You Must Set Forth at Dawn

You Must Set Forth at Dawn

Author: Wole Soyinka

Publisher: Random House

Published: 2007-12-18

Total Pages: 525

ISBN-13: 0307432904

DOWNLOAD EBOOK

The first African to receive the Nobel Prize in Literature, as well as a political activist of prodigious energies, Wole Soyinka now follows his modern classic Ake: The Years of Childhood with an equally important chronicle of his turbulent life as an adult in (and in exile from) his beloved, beleaguered homeland. In the tough, humane, and lyrical language that has typified his plays and novels, Soyinka captures the indomitable spirit of Nigeria itself by bringing to life the friends and family who bolstered and inspired him, and by describing the pioneering theater works that defied censure and tradition. Soyinka not only recounts his exile and the terrible reign of General Sani Abacha, but shares vivid memories and playful anecdotes–including his improbable friendship with a prominent Nigerian businessman and the time he smuggled a frozen wildcat into America so that his students could experience a proper Nigerian barbecue. More than a major figure in the world of literature, Wole Soyinka is a courageous voice for human rights, democracy, and freedom. You Must Set Forth at Dawn is an intimate chronicle of his thrilling public life, a meditation on justice and tyranny, and a mesmerizing testament to a ravaged yet hopeful land.


Wole Soyinka

Wole Soyinka

Author: Adam Lecznar

Publisher: Bloomsbury Publishing

Published: 2024-09-05

Total Pages: 177

ISBN-13: 135024905X

DOWNLOAD EBOOK

This book presents a new way of looking at Wole Soyinka's engagement with the classical past. Nigerian author and activist Wole Soyinka was the first Black African author to win the Nobel Prize for Literature (1986), and his oeuvre has become seminal to postcolonial literature. The frequent references to Greece and Rome that appear across Soyinka's writings, most explicitly in his 1973 play The Bacchae of Euripides: A Communion Rite, have often received short shrift in scholarship on the author. At best, these references have been understood as elements of Soyinka's prodigiously inclusive humanism. At worst, Soyinka's critics argue that the invocations of a Graeco-Roman past testify to the neocolonial cultural affinities that make Soyinka a problematic figure in postcolonial literary history. Adam Lecznar challenges these readings, arguing that Soyinka's authorial outlook is informed by a hybrid form of classicism in which he aligns the legacy of Greece and Rome with the African cultural heritage to form a narrative of literary and cultural value that looks beyond the ancient Mediterranean. This book turns a spotlight on how Soyinka's appeals to Greece and Rome inform his reflections on Africa's ancient past, Yoruba belief, and the modern significance of tragedy. Lecznar contends that Soyinka's notion of classicism is not solely dependent on the memory of the Graeco-Roman past. Rather, it draws innovatively on a global cultural heritage to advance revolutionary and futural narratives of history and identity.

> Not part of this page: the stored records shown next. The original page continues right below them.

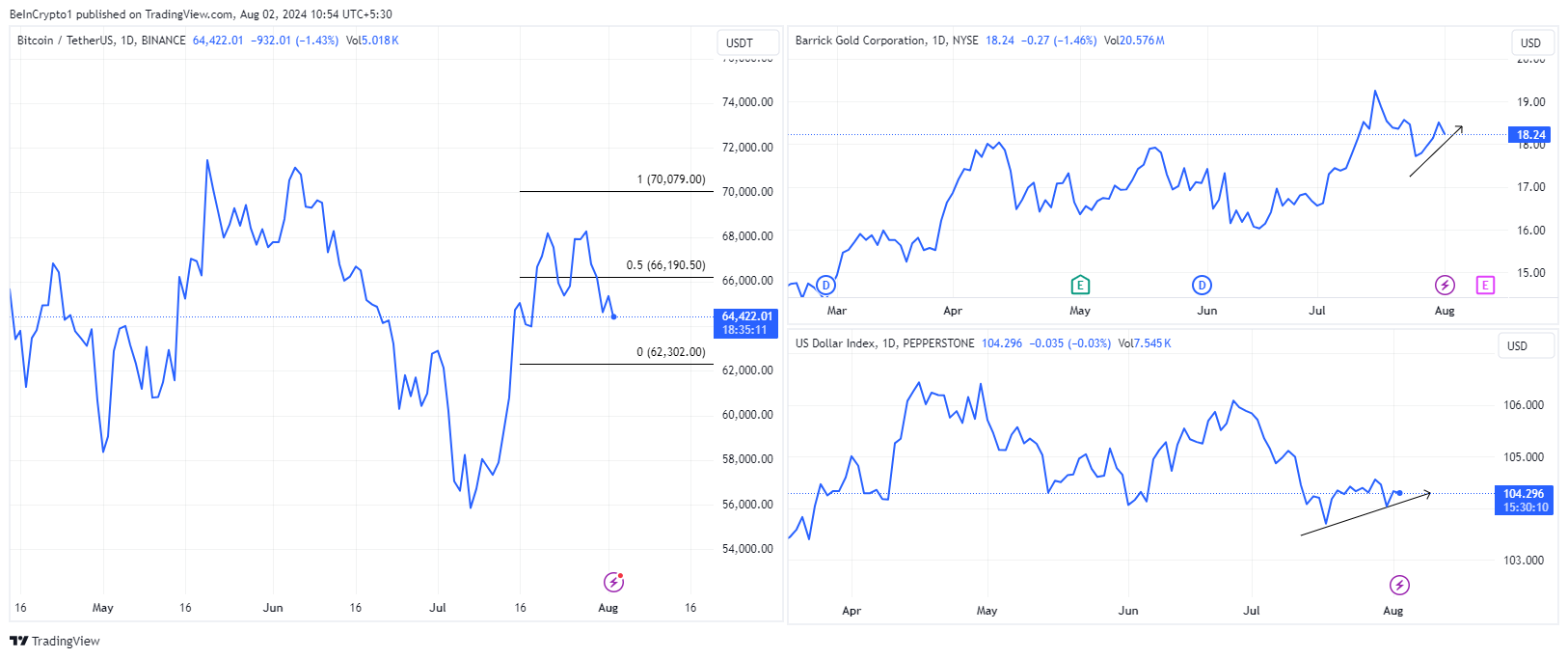The width and height of the screenshot is (1568, 658).
Task: Click the lightning icon on Dollar Index chart
Action: point(1399,585)
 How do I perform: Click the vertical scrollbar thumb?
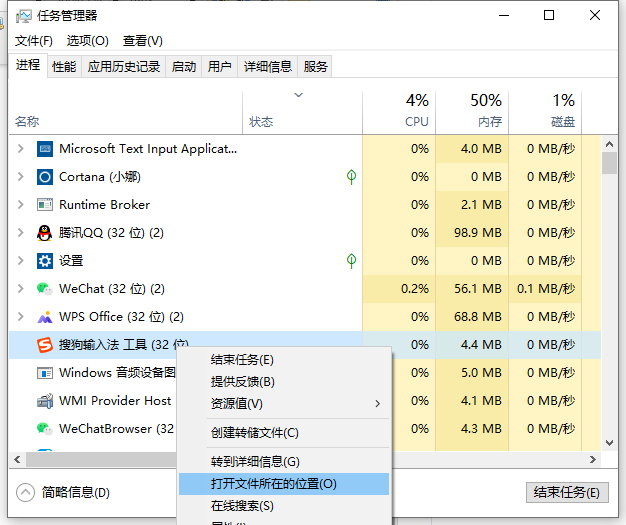[609, 163]
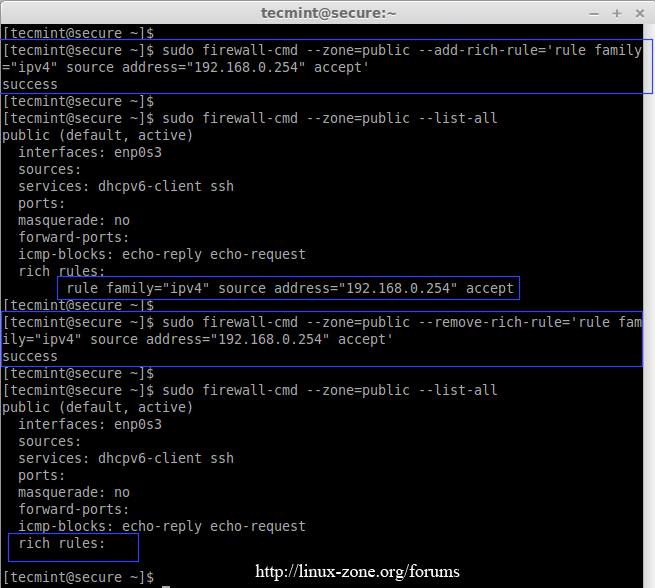
Task: Click the last prompt with the cursor
Action: coord(80,578)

A Study Guide for Wole Soyinka's "Death and the King's Horsemen"

A Study Guide for Wole Soyinka's

Author: Gale, Cengage Learning

Publisher: Gale, Cengage Learning

Published: 2016

Total Pages: 34

ISBN-13: 1410343901

DOWNLOAD EBOOK

A Study Guide for Wole Soyinka's "Death and the King's Horsemen," excerpted from Gale's acclaimed Drama For Students. This concise study guide includes plot summary; character analysis; author biography; study questions; historical context; suggestions for further reading; and much more. For any literature project, trust Drama For Students for all of your research needs.